The French writer, her two children and her lover, Frederick Chopin, decamped to Mallorca in November 1838. Chopin, who had a weak chest, thought a warmer climate would do him good. But from the first day in the island's capital, Palma, everything went wrong. "In a country so close to civilised Europe," she wrote, "we found it difficult to understand why we were unable to find a single inn ... In Palma one has to be recommended and introduced some months ahead to 20 of the more important local personages if one does not want to end up sleeping in the open air."

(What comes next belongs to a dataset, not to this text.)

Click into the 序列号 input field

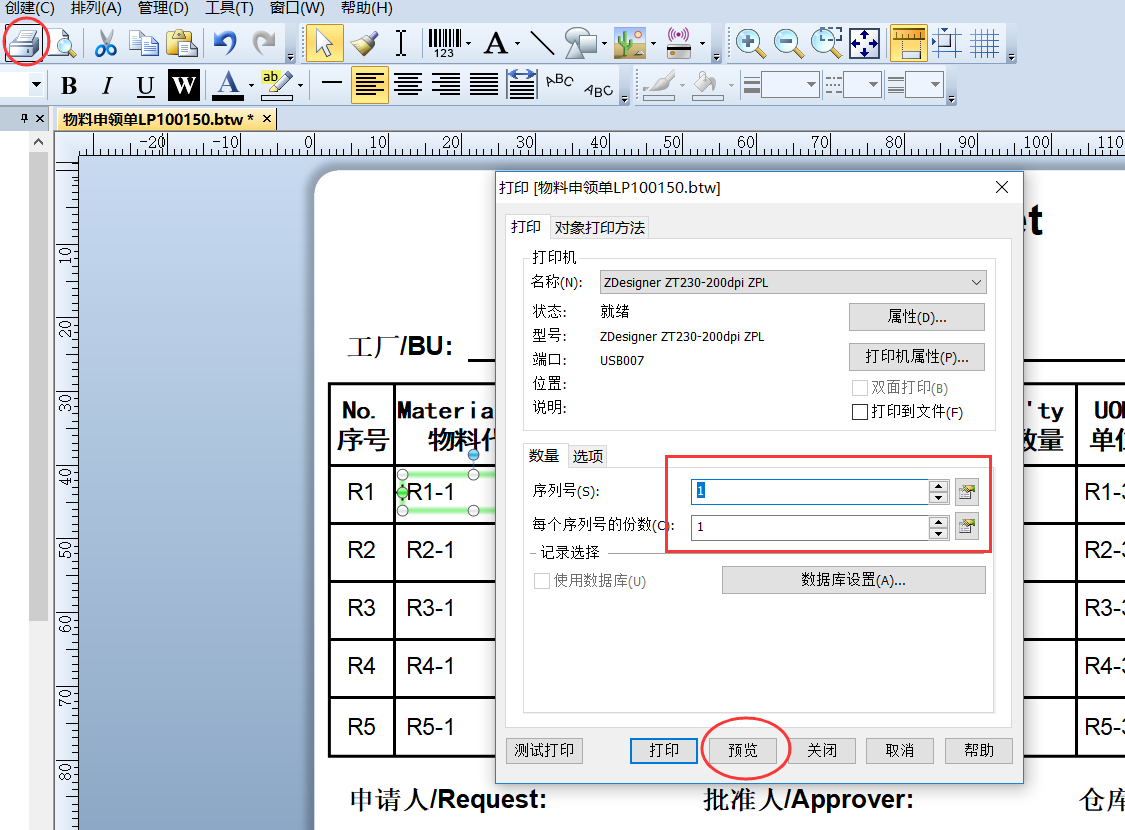(811, 491)
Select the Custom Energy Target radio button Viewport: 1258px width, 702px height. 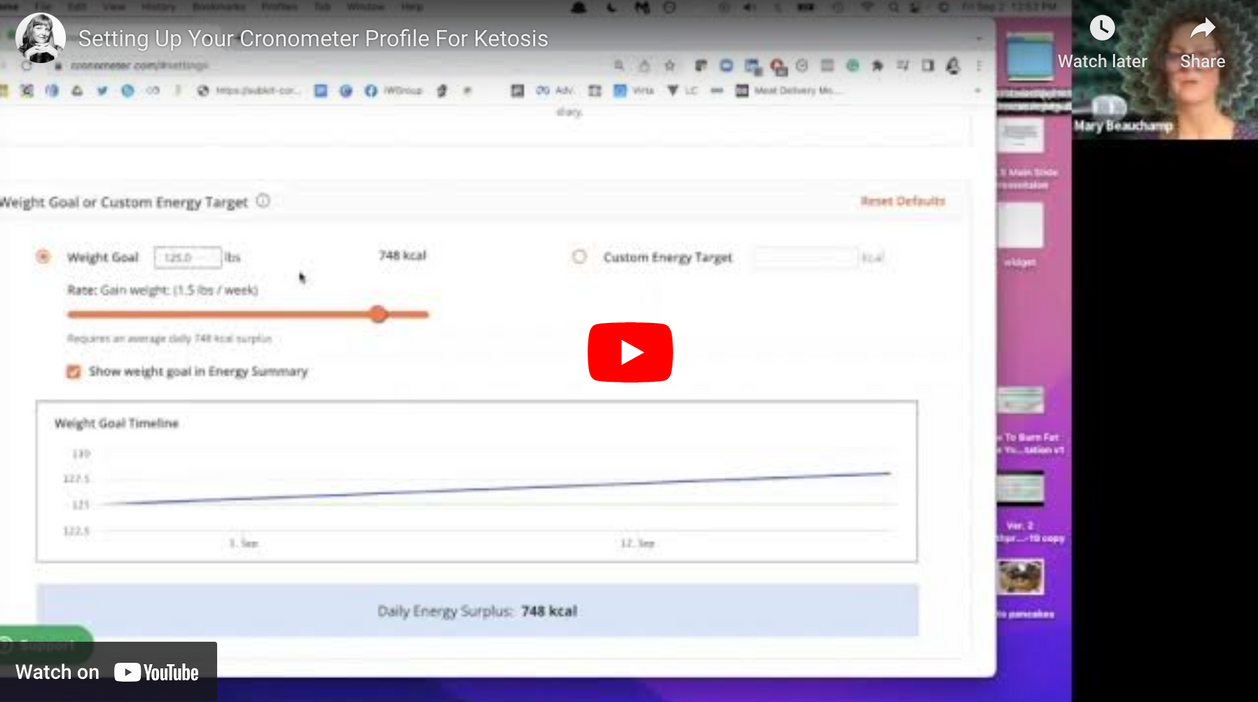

They eventually found two semi-furnished rooms "in a disreputable area where a stranger is lucky if he can find a trestle-bed with a mattress a little softer and little more yielding than a slate, a rush chair and food dominated by peppers and garlic". Sand's A Winter in Mallorca begins tartly, descends into exasperation and ends in acrimony. "As the winter advanced, the gloom froze all my attempts at gaiety and calm ... We felt like prisoners, far from any enlightened help or productive sympathy."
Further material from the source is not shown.